Hady Amr


Hady Amr served as United States Deputy Special Envoy for Israeli-Palestinian Negotiations from 2014 - 2017 working on a team under Secretary of State John Kerry, focusing on key economic issues. He joined the negotiations team in the summer of 2013. From 2010 - 2013 he served as Deputy Assistant Administrator for the Middle East at the United States Agency for International Development. He is a policy analyst and author known for his work in the area of U.S. relations with the Muslim world and his focus on the Arab-Israeli conflict, Lebanon, Jordan, and the economic and social development of the Arab World. He served in the administration of Bill Clinton in the Department of Defense according to the BBC. From 2006 to 2010, he served as a fellow at the Brookings Institution and the founding director of the Brookings Doha Center in Qatar. In 2010, he also served as Senior Advisor in the Office of Policy at the Department of Homeland Security.

Biography

Amr earned his B.A. in economics from Tufts University before receiving an M.A. in International Affairs at Princeton University.

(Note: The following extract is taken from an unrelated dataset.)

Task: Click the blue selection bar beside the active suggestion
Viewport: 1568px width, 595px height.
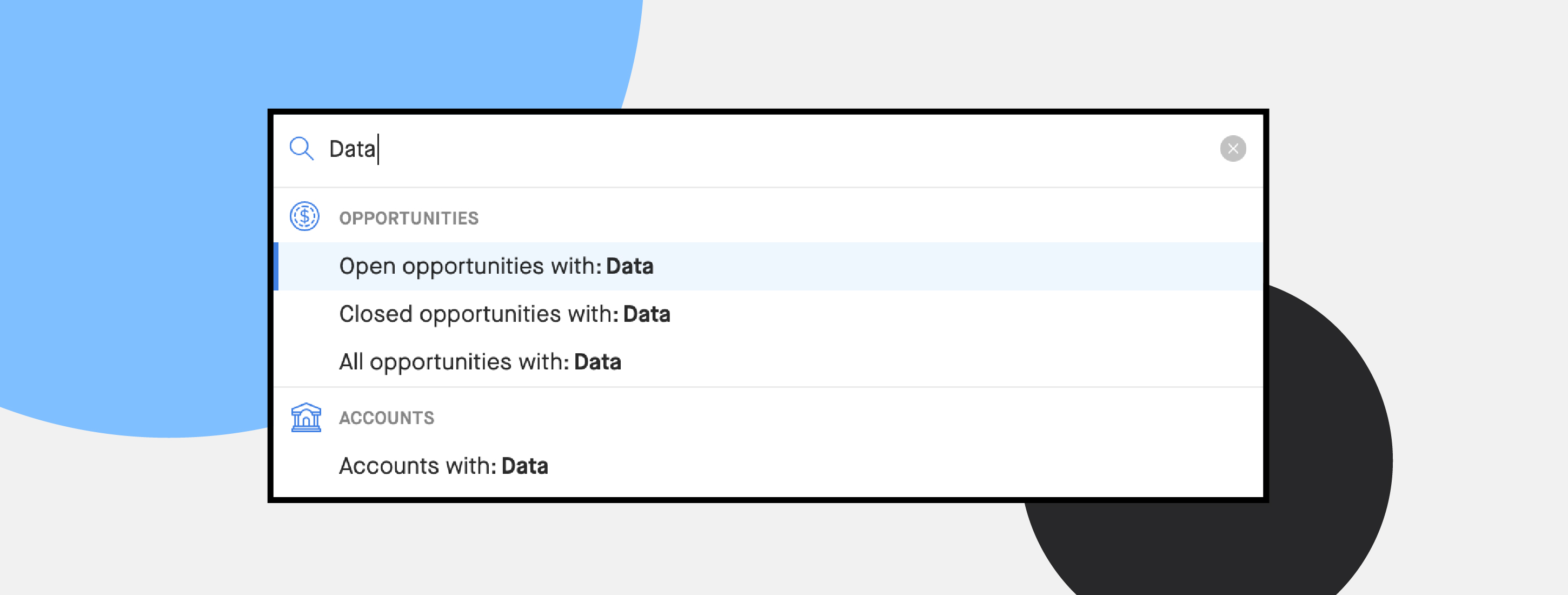Action: pos(277,266)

He served as an appointee at the U.S. Department of Defense during the Clinton administration, at which time he served briefly at the Near East South Asia Center for Strategic Studies at National Defense University. From 2001 to 2006, he managed an independent consulting practice, the Amr Group. He also served as the founding Executive Director of World Links Arab Region, building a board including Queen Rania of Jordan and Elaine Wolfensohn of the World Bank, as Senior Advisor to the World Economic Forum on Islamic-Western relations. He is a former economist and a consultant to the World Bank and the United Nations.
Amr is the author of numerous publications including The Need to Communicate: How to Improve U.S. Public Diplomacy with the Islamic World and "The Opportunity of the Obama Era: How Civil Society Can Help Bridge Divides between the United States and a Diverse Muslim World" published by Brookings. He has also been published by Newsweek, The Washington Post, and the International Herald Tribune, among others. For the U.N., he authored several reports, including "The State of the Arab Child".
He is a member of the Council on Foreign Relations and previously served on Princeton University's Woodrow Wilson School of Public and International Affairs Advisory Committee. In 2002, Virginia Governor, Mark Warner, appointed him to serve on the Virginia Public Schools Authority, a position to which he was reappointed by Governor Tim Kaine, serving through 2010.